Joey Strawn on June 01st, 2010 said

I have noticed this trend a lot too. It seems that every Joe-Blow cafe in every city in America makes “The World’s Best Coffee” and so on. It’s sad that the phrase “best” or “#1″ mean almost nothing to consumers anymore.

I know personally, unless I see proof of the claim or simply know (take Apple for an example), I gloss right over the “we’re the best” claim and start looking for actual value.

Thanks for this post and I hope more companies and brands do these kinds of audits and we can get to where we are actually shopping in a quality-based industry in the future.

Raul Peters on June 01st, 2010 said

We need to stop redefining the term “innovation.” The ipad is not innovative. It’s a tablet device and a fairly weak one at that. Apple hasn’t innovated anything since the Newton and that is arguable too.

Too many companies claim to be innovative, but a minuscule number of them are creating anything new or inventing anything. Improvement, or differences are not innovation. Your point is great, but I think it applies mostly to these companies claiming they’re innovative when they are not. That’s just as bad as claiming service leadership. Very little innovation occurs nowadays, it’s all differences and some improvement.

Katherine Walters on June 01st, 2010 said

in·no·vate   /ˈɪnəˌveɪt/
–verb (used without object)
1.to introduce something new; make changes in anything established.

I just copy and pasted the definition of the word innovate. TO MAKE CHANGES IN ANYTHING ESTABLISHED. Innovation is happening all around us. To say that Apple is not innovative is absurd (and I’m a PC user).

Alex Villeneuve on June 02nd, 2010 said

I agree with you that they’re a lot of weak brand positions and hollow claims.

However, I think positions based on service, innovation, and/or quality are inherently weak because the terms undefined, mean different things to different people.

What one person thinks may be incredible quality, another may not. Do consumers really know what is true quality for every product they use. Not really. We make assumptions to that based on trust in brand names.

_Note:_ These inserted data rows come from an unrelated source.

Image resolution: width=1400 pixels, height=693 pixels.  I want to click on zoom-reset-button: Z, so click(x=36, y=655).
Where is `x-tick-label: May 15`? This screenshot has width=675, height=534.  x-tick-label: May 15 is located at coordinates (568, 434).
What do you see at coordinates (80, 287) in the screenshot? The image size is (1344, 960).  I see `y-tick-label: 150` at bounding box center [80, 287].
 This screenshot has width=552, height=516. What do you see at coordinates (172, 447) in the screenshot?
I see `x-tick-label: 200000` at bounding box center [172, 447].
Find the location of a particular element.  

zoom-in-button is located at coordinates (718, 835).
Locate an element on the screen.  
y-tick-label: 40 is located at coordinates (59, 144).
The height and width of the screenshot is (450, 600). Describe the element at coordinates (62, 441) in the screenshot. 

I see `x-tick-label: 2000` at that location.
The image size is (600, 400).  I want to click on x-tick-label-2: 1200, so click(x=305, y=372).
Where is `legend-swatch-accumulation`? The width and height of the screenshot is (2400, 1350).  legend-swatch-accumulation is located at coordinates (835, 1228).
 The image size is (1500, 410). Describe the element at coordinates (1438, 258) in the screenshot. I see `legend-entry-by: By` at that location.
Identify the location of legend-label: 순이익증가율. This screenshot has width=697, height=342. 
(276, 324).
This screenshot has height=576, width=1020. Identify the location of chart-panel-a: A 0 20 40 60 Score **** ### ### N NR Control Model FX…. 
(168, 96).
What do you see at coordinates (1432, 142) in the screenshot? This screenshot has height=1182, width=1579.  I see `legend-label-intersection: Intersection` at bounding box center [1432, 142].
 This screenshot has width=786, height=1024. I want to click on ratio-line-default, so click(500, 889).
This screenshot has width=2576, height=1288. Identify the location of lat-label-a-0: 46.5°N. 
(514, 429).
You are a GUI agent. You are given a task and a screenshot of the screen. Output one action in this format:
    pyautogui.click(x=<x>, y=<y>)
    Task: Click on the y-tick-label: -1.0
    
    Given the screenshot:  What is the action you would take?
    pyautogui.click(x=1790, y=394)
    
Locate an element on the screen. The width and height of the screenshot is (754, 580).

I think it’s much stronger to be more specific in claims and positions. Consumers will then make the associations themselves.

Thanks, great read.

Raul Peters on June 02nd, 2010 said

in·no·vate n-vt

VERB:
in·no·vat·ed, in·no·vat·ing, in·no·vates

VERB: tr.
To begin or introduce (something new) for or as if for the first time.

VERB: intr.
To begin or introduce something new.

I can cut and paste too. This has always been the definition of innovate. My point is that we’re watering the term down. Again, Apple hasn’t innovated since the Newton and even that is questionable.

Elizabeth on June 02nd, 2010 said

I hear these types of claims left and right from businesses to schools to the performing arts. Sadly you can’t depend on these claims because they are just thrown out now without research and proof!

Ggruber66 on June 03rd, 2010 said

Agree with @Raul and @Katherine wrt “innovation”…although I like my iPad.

But the other term that needs to be banned from marketers’ vocabularies is “unique”. Almost no claim that you see as unique is so. Most are actually common which is about as far from unique as you can get. It reminds me of one of my favorite movie lines, from the Princess Bride (swap unique with inconceivable):

[Vizzini has just cut the rope The Dread Pirate Roberts is climbing up]
Vizzini: HE DIDN’T FALL? INCONCEIVABLE.
Inigo Montoya: You keep using that word. I do not think it means what you think it means.

Jay Krish on June 08th, 2010 said

It’s not just about the word used in making a claim. If you do use words like “innovative” and “unique”, and manage to live up to the claim… then it’s all good.

The problem is most brands make a claim in their tagline or communication, and then simply do not follow-through in delivering the claim.

Besides the marketing/communications department, few of the rest seem to know what a particular claim is all about.

I mean, if you’re the “best”, it better bloody well be as close to “best” as possible or risk losing customers.